◆ Dataset entries ◆
****************

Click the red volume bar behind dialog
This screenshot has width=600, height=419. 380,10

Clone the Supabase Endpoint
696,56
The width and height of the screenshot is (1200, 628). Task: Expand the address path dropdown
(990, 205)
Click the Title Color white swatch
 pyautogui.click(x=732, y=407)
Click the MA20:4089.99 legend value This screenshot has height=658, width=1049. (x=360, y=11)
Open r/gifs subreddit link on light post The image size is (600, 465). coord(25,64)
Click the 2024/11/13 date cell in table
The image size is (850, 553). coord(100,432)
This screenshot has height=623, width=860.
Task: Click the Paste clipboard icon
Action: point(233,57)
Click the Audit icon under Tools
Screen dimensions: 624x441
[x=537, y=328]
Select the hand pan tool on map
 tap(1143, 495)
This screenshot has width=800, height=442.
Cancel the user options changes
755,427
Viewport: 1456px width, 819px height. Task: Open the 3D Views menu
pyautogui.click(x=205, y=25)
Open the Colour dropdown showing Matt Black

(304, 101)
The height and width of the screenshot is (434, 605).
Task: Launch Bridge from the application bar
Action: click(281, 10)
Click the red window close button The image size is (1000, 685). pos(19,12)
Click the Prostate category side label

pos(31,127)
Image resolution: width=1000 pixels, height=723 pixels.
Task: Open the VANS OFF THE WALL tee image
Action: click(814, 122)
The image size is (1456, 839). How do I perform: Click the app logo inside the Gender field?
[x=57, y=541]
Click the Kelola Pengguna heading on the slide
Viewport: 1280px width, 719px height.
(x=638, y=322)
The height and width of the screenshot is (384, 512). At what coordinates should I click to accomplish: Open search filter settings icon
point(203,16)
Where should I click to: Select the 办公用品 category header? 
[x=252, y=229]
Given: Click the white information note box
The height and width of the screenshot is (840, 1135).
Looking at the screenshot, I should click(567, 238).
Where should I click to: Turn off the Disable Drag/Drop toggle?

****************

◆ What to produce ◆
Write out, word for word, the line containing "Click the Kelola" and all the lines after it in the entries above, and nothing more.

◆ The answer ◆
Click the Kelola Pengguna heading on the slide
Viewport: 1280px width, 719px height.
(x=638, y=322)
The height and width of the screenshot is (384, 512). At what coordinates should I click to accomplish: Open search filter settings icon
point(203,16)
Where should I click to: Select the 办公用品 category header? 
[x=252, y=229]
Given: Click the white information note box
The height and width of the screenshot is (840, 1135).
Looking at the screenshot, I should click(567, 238).
Where should I click to: Turn off the Disable Drag/Drop toggle?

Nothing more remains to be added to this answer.